The Sé Cathedral de Santa Catarina, the largest Church in Asia is what we visit next. Its striking feature is the bell tower. The cathedral is dedicated to St Catherine of Alexandria. On her feast day in 1510, Portuguese general Alfonso Albuquerque defeated Adil Shah and took over Goa. Here too we see a beautifully carved golden altar dedicated to the patron saint.
St Cajetan’s Church
Near the Se Cathedral is the St Cajetan’s Church whose architecture is inspired by the St Peter’s Basilica in the Vatican. The children are getting tired, so we decide to just skip visiting the church from the inside.
St Catherine’s Chapel
It is a relatively simple chapel compared to the other imposing Old Goa Churches. It has brown and white façade.
Visiting all these churches has made me nostalgic as I reminisce my childhood days at the convent school I attended. Memories of my old school days flash of being disciplined under the watchful eyes of nuns, singing hymns, visiting the chapel with my Christian classmates. My children and husband now understand why churches hold a special place in my life.
Church of St Augustine
The Church of St Augustine with its crumbling 45-metre tower is today a far cry from what it originally was. It was one of the three great Augustinian churches in the Iberian world of Portuguese, Spain and Andorra in its heydays. The Hindi mystery thriller movie Gumnam’s titular song has been picturised here.
Arches of Goa
Vasco Da Gama’s great-grandson built The Viceroy’s Archway in 1597 in his memory. It is made with red bricks, and on the top, in a niche, we can see a statue of Vasco Da Gama. It had particular ceremonial importance during the Portuguese rule. The reason being that every time a new viceroy came to Goa, he would be handed over the keys to Old Goa City at the arch. We drive further and see another arch in white called ‘The Arch of Conception’ covered in green foliage.

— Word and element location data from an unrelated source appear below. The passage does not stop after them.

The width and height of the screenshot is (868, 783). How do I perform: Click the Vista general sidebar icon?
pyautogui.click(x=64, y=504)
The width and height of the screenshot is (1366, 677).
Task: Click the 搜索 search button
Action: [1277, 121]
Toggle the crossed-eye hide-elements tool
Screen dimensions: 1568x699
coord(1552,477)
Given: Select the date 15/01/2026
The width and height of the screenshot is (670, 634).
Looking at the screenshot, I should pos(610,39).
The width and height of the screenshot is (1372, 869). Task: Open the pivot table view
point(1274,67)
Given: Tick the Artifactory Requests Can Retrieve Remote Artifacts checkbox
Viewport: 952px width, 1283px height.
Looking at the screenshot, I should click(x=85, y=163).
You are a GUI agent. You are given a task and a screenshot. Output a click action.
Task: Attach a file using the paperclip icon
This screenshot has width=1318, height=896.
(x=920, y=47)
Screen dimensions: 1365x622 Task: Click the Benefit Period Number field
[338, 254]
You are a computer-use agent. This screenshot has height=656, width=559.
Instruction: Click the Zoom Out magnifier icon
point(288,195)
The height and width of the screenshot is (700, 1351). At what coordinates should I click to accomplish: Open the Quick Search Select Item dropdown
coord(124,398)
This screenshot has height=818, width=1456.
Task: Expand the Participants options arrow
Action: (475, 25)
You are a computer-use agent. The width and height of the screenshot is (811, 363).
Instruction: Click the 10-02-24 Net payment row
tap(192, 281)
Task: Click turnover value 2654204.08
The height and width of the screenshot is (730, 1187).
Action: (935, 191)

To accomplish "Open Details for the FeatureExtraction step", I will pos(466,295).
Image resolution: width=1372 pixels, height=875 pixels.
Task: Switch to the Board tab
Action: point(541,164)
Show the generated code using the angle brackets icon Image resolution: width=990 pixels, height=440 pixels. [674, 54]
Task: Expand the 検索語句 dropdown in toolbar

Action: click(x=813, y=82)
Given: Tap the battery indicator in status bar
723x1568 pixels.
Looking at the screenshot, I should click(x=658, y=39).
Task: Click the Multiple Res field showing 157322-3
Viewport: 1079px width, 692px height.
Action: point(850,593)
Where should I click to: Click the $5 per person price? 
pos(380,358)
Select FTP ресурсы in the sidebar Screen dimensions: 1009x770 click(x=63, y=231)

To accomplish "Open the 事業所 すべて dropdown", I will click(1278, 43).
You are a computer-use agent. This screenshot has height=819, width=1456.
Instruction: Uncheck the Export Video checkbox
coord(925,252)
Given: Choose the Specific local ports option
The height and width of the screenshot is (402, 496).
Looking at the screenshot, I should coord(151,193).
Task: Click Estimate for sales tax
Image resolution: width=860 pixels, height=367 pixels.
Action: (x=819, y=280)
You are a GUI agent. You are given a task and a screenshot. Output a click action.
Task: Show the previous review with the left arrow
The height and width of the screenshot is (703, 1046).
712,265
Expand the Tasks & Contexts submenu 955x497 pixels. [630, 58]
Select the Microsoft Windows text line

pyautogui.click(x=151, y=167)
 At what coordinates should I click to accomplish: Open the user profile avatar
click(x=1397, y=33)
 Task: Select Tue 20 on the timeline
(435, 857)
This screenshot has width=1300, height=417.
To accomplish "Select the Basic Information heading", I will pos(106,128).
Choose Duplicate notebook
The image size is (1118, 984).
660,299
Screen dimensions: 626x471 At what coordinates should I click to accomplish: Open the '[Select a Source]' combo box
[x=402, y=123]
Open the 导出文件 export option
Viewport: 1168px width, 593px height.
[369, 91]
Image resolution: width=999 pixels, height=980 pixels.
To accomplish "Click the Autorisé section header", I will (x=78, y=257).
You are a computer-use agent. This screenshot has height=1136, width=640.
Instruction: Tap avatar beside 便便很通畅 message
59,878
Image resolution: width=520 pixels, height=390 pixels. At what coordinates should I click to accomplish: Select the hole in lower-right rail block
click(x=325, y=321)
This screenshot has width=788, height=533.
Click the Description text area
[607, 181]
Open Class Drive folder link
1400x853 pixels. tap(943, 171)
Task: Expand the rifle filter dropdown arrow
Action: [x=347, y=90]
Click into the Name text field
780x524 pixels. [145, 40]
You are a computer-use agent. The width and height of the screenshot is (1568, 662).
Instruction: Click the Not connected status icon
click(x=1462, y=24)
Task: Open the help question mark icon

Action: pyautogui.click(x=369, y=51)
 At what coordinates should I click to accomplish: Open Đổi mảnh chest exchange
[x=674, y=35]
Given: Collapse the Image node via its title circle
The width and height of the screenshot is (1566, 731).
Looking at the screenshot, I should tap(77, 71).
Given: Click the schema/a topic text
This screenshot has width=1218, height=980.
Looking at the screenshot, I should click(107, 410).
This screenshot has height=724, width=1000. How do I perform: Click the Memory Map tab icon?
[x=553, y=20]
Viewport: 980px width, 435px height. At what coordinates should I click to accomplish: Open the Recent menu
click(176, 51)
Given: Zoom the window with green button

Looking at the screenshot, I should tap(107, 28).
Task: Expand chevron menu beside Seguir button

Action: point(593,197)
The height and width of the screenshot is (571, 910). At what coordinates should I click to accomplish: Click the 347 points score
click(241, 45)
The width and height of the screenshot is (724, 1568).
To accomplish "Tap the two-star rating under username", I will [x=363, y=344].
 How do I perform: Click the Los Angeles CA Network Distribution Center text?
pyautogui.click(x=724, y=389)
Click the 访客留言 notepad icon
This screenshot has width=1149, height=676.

Chapel of Our Lady of Mount
Our final stop is the quaint Chapel of Our Lady of Mount on a hill. A flight of stairs takes us to this chapel. Although a simple whitewashed chapel, the view from the top is incomparable to anything you will see in Goa. We can see the lush green forest, meandering Mandovi river and the churches of Old Goa. Having discovered this chapel on our earlier trip, it became a ritual for us to visit it each time subsequently. It has featured in several Bollywood movies like Golmaal. It now is one of the priced spots to click Instagram worthy pics.
The Churches of Old Goa are in some ways the heart and soul of Goa. Their splendour and grandeur, historical and cultural significance as well UNESCO World Heritage status merit a visit. You won’t be disappointed!